A Porch of My Own

A Porch of My Own

Wednesday, August 21, 2013

Wednesday Morning Comin' Down


It's 68 degrees and overcast. From the cabin windows it looks like a wintry morning but it's not, of course; it's still August. There's no wind, no birds singing and flying around; the air is heavy.

(The photos in this post are from earlier this year and last year. I didn't have my camera out this morning.)

There's one little fawn staring at me from the longhorns' pen. She's been here since her birth so she's familiar with seeing me. But still, the deer never trust us completely. Our area is very rural with few people so the deer don't eat out of our hands like some places. They retain their wildness even though throughout the years my neighbors and I always have "pets" among them, those deer that tolerate our presence a little easier and show a little less fear of us. We often name those ones, sometimes unimaginative names, like "yard deer", and sometimes, as my neighbor did, after a grandchild, and sometimes after Texas characters, like the orphan twin bucks we called Waylon and Willie.

I need to go get a haircut today but hate to leave when there is any chance, however slight, that it might rain. Not because I don't want to drive in the rain but because rain is an event to be celebrated and enjoyed around here. I like to see the ground soaking it up and the trees dripping with water.

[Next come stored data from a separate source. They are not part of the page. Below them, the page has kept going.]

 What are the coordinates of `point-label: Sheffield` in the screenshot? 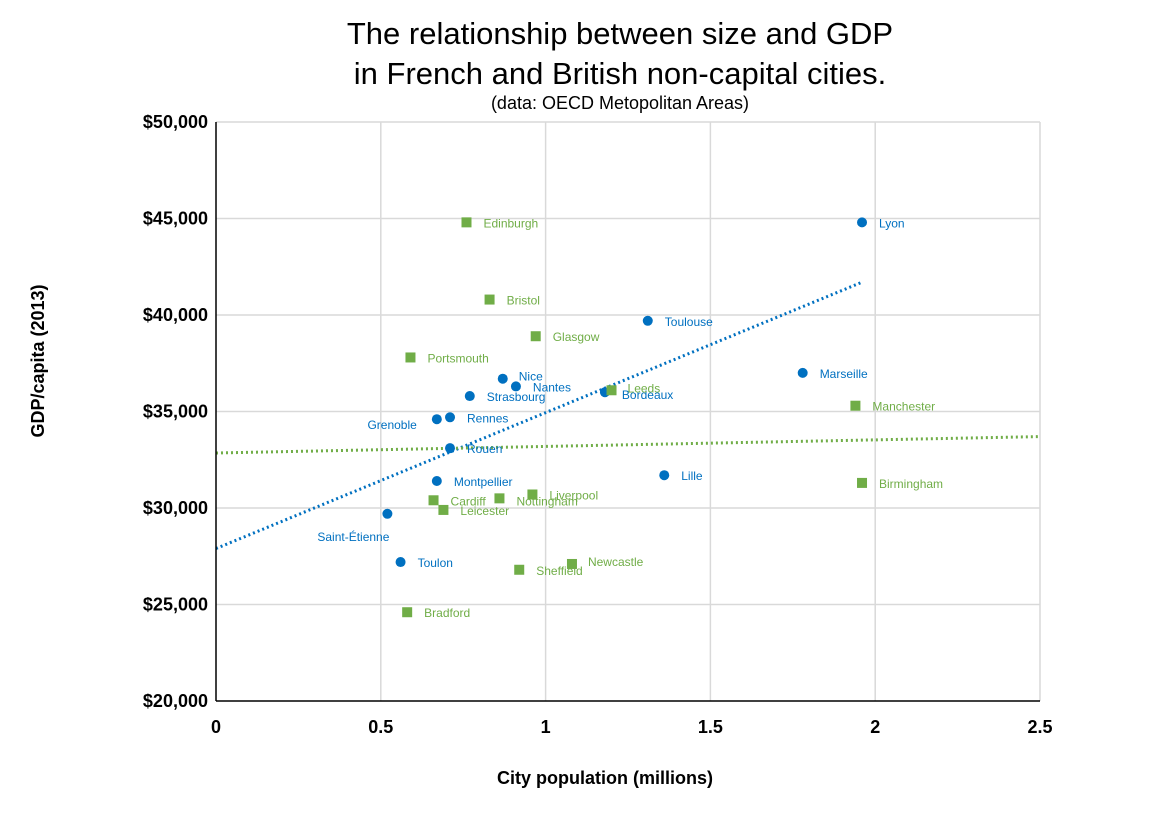 It's located at (559, 571).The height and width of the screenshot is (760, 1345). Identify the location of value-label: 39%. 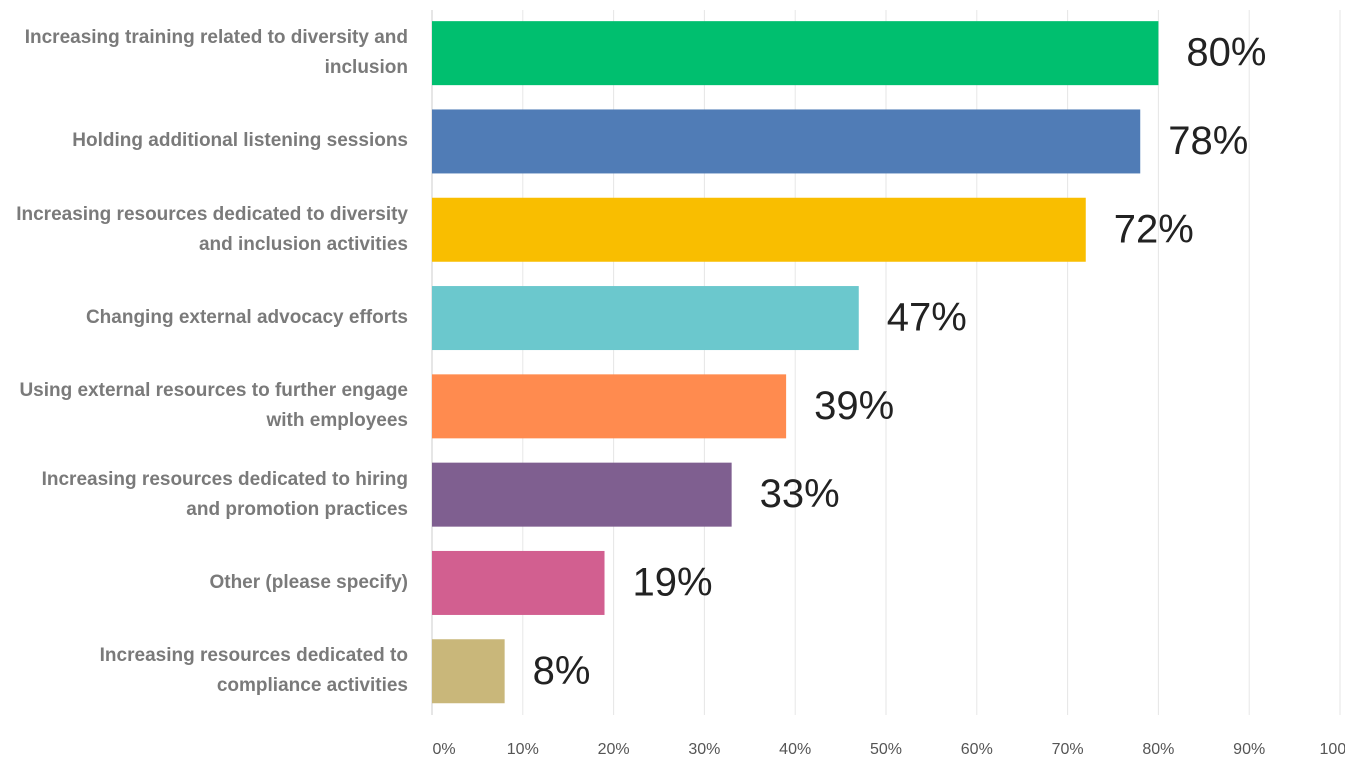
(854, 406).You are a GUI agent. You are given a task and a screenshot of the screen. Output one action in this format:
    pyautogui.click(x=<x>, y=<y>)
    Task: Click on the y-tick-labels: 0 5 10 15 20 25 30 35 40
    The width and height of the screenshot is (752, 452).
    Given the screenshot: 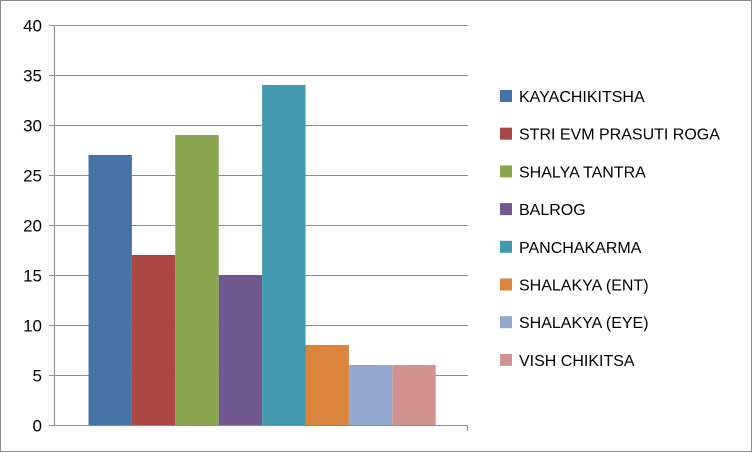 What is the action you would take?
    pyautogui.click(x=32, y=226)
    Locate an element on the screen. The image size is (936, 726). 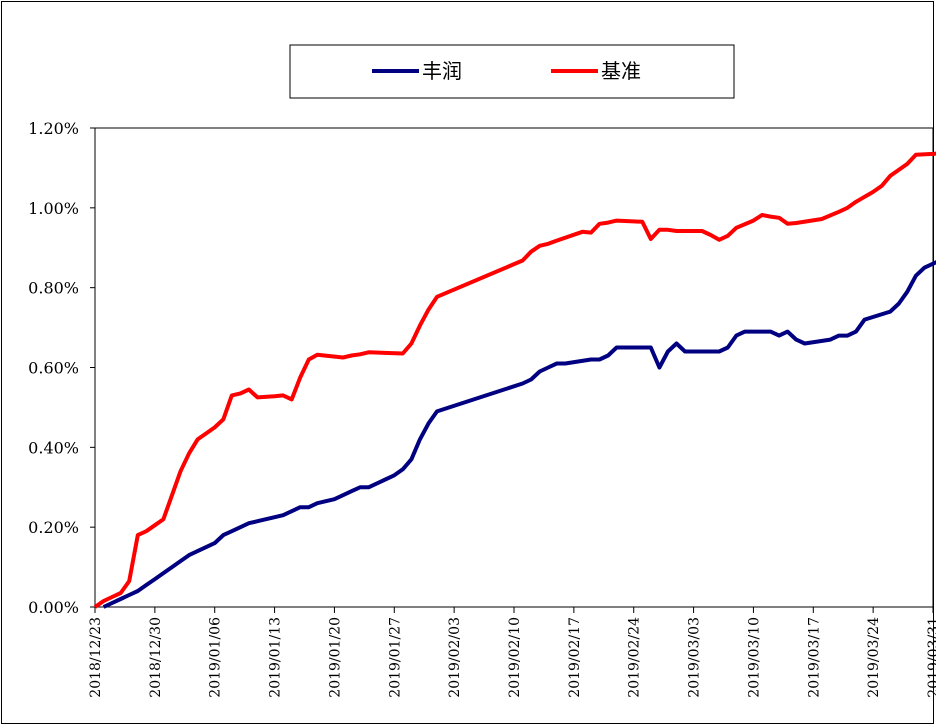
x-tick-label: 2019/03/10 is located at coordinates (754, 658).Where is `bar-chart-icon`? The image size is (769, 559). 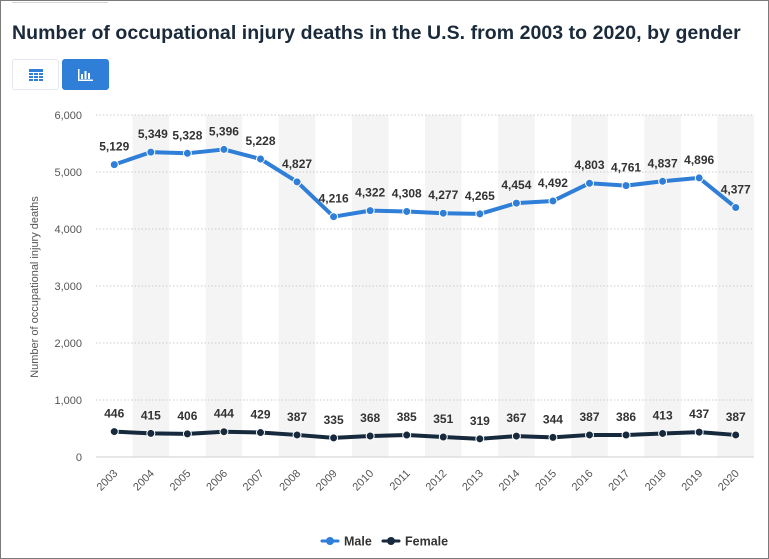 bar-chart-icon is located at coordinates (86, 74).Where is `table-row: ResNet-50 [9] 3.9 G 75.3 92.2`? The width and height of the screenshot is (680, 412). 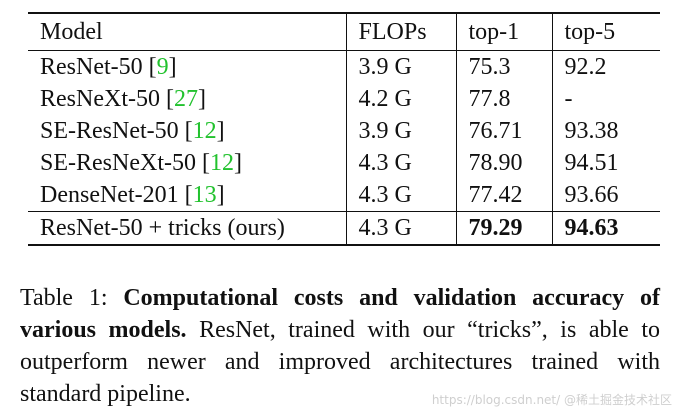 table-row: ResNet-50 [9] 3.9 G 75.3 92.2 is located at coordinates (344, 67).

I should have gone yesterday but couldn't muster up the energy; sinus headache problems had me dragging. What with the dust from Africa and the smoke from Idaho all blowing in the last couple of weeks, it's causing allergy problems. It really is a small, small world.

I've taken my coffee and iPad to the front porch. The birds are waking up. There's a hummer on the last salvia greggii that is blooming now, the one on the porch right by my feet. She spies the red cover on my iPad and comes over to hover in front of me. 

The little cottontail that lives here has moved into the grass in the center of the driveway. I almost stepped on him the other morning. He was eating some birdseed that fell from the feeder in front of the pump house as I walked by. He was born here in the yard; I first saw him as a tiny thing hiding in the giant rosemary bush by the cabin. He's always out and about in the early morning.


The white-winged doves are following him across the grass eating whatever it is they are finding on the ground. I count 13 as I sit here. There's a little cardinal eating buds on the cenizo. I hear a raven squawking from the neighbor's direction.

Out in the pasture by the deer feeder there's a jackrabbit and there's one in the boys' pen. A couple of does came in there to eat any alfalfa Woodrow and Gus have dropped. They don't like me sitting here though, so they move on. Sometimes I wonder why they never accept me like they do the longhorns and turkeys but I guess their survival depends on staying leary. I also wonder if they know I am the provider of the alfalfa they're eating!

It's peaceful out here in the mornings. No sounds but the soft ones of animals waking up and getting on with their day. No vehicle noises, no television, no human voices, the AC isn't running, just the quiet sounds of the natural world.

The promise of the seasons changing, one of the best times of the year. No matter what season it is we are always glad toward the end that a change is coming. We've either been too hot or too cold for too long and look forward to something different. Right now I'm thinking about the crisp cool days of Fall, soups and chili, pumpkins on the porch, scarecrows in the garden. Sitting on the porch with a warm throw in my lap and some Bailey's in my coffee.

Life is good. I hope it's good wherever you are this morning too.